Ingo Payments was born as a brick-and-mortar financial institution with 12 branches in the Atlanta metro, serving working-class Latino immigrants who lived on transactional payroll every day. These consumers would line up in our lobbies with a check to cash and a bill or two they needed to pay right away. They were not poor. They were skilled at managing cash flow from job to job and gig to gig. They just needed the timing to work. That memory shapes how I evaluate the past five years.
Looking back on the first half of this decade, I think about it in terms of what I saw coming and what caught me off guard. My “over” was the banking as a service (BaaS) shakeout. I watched platforms cobble together a dozen third-party vendors and call it innovation, and knew regulators would eventually call it something else. My “under” was simpler and more humbling: while the industry chased AI and stablecoins, the American worker’s basic need to access their paycheck got more urgent, not less.
Here’s what I mean:
The Over: The BaaS Shakeout
The Synapse collapse was not a black swan. It was the predictable result of an industry that prioritized growth metrics over compliance infrastructure. When your platform depends on eight to 12 vendors to process basic transactions, demonstrating effective risk management becomes nearly impossible. Nine sponsor banksreceived consent orders in 2024. Blue Ridge exited BaaS entirely after running 70 FinTech partnerships. The message was clear: a bank’s use of third parties does not diminish its responsibility to comply with all applicable laws. The companies that survive will own the majority of their value chain and have the resources to build compliance programs that really work.
The Under: The Worker Never Went Away
Here is what I underestimated. While FinTech funding collapsed 70% and the industry poured capital into AI and crypto, the American worker’s financial stress intensified. Two-thirds of Americans now live paycheck to paycheck. And 42% live that way out of necessity, not choice — a number that jumped 18% in the past year alone.
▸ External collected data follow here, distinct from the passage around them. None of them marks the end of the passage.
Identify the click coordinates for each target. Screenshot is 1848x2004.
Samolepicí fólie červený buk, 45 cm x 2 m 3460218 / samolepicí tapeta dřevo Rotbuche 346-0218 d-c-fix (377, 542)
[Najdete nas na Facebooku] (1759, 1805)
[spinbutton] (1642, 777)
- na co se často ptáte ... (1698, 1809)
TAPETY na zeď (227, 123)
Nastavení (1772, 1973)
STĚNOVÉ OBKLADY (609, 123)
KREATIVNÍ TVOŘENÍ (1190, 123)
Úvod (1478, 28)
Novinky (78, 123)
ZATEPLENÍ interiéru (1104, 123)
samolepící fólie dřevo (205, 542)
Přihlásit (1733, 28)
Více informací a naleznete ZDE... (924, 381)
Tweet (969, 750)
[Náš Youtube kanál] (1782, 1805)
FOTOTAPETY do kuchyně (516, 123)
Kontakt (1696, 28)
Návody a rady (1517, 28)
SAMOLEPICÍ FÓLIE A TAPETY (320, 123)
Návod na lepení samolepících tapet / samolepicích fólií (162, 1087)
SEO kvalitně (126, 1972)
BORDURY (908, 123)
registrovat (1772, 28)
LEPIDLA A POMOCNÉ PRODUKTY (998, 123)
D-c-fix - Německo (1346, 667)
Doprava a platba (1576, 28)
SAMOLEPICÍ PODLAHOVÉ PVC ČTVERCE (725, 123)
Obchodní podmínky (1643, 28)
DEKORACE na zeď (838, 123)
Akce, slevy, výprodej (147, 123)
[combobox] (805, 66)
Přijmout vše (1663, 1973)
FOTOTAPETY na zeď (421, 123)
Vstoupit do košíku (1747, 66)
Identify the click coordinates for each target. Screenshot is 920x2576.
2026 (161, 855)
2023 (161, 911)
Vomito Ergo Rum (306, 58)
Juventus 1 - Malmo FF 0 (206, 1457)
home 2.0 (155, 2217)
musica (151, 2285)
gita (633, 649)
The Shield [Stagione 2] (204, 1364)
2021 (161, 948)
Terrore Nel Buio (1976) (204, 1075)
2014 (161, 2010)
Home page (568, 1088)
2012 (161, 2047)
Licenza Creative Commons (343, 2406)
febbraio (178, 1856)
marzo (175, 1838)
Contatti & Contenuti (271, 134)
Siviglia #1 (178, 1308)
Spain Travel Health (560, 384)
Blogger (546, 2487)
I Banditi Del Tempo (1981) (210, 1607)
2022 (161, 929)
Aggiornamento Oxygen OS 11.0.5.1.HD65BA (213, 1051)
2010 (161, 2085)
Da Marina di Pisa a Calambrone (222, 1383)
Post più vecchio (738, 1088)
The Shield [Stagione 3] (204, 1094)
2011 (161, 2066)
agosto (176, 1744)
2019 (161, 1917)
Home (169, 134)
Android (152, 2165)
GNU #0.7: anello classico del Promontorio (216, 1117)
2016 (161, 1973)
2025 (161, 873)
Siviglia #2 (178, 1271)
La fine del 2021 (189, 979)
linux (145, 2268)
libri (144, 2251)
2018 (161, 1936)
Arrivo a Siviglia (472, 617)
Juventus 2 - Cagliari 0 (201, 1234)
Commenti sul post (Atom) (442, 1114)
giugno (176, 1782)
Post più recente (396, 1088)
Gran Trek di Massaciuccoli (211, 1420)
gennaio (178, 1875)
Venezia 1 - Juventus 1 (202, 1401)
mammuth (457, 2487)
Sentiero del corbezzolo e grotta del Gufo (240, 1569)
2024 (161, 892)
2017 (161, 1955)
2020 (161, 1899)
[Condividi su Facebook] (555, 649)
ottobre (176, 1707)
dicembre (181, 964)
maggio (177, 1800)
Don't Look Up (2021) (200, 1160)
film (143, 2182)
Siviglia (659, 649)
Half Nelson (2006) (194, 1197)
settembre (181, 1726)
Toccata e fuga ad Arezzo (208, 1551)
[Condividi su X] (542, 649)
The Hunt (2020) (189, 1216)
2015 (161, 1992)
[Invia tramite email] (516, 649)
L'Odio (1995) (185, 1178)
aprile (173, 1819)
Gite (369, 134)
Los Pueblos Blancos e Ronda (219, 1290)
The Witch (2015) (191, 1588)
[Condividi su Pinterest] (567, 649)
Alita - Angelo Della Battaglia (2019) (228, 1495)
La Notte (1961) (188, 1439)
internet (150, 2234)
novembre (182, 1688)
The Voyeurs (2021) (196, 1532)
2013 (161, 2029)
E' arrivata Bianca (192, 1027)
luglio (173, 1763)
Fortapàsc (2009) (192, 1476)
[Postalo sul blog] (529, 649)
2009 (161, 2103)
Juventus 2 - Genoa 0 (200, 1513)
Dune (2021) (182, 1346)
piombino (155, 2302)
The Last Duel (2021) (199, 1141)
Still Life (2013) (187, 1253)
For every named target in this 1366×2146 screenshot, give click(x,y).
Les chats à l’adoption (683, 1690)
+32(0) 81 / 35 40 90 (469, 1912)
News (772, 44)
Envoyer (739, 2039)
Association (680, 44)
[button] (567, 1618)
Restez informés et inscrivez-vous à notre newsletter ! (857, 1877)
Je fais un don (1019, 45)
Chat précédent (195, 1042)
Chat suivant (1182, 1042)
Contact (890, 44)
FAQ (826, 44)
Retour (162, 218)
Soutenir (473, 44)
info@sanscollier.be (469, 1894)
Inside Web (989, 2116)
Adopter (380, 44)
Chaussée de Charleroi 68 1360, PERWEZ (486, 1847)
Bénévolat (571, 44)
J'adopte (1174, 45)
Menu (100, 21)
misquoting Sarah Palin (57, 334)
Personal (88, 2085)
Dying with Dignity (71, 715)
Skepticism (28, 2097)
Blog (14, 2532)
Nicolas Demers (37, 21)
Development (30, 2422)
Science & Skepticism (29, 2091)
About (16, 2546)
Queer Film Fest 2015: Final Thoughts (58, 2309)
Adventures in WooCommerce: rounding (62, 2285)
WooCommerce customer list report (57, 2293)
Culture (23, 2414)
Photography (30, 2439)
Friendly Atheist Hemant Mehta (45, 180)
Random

The Wage to Wallet Index we developed with PYMNTS Intelligence quantifies what I saw in those Atlanta lobbies decades ago. The Labor Economy — roughly 60 million workers in shift-based and hourly roles — drives 15% of total consumer spending. These workers are highly sensitive to when money arrives, not just how much. The modern gig worker lives ride by ride, delivery by delivery, stitching together cash flows just like those customers two decades ago. Millions still leave work every day with a paper paycheck. The problem we started solving in 2001 is bigger than ever.
What 2026 Requires
The lesson from this decade’s first half is that the American worker was the story all along. Not AI financial advisors that only 17% of consumers trust. Not stablecoins that only 13% of institutions use. Not BNPL products where 41% of users paid late last year. It is expensive to be poor in America. The timing of pay is as critical to the worker as the amount. The winners in 2026 will be the companies that remember why we got into this business and build for the people who need us most.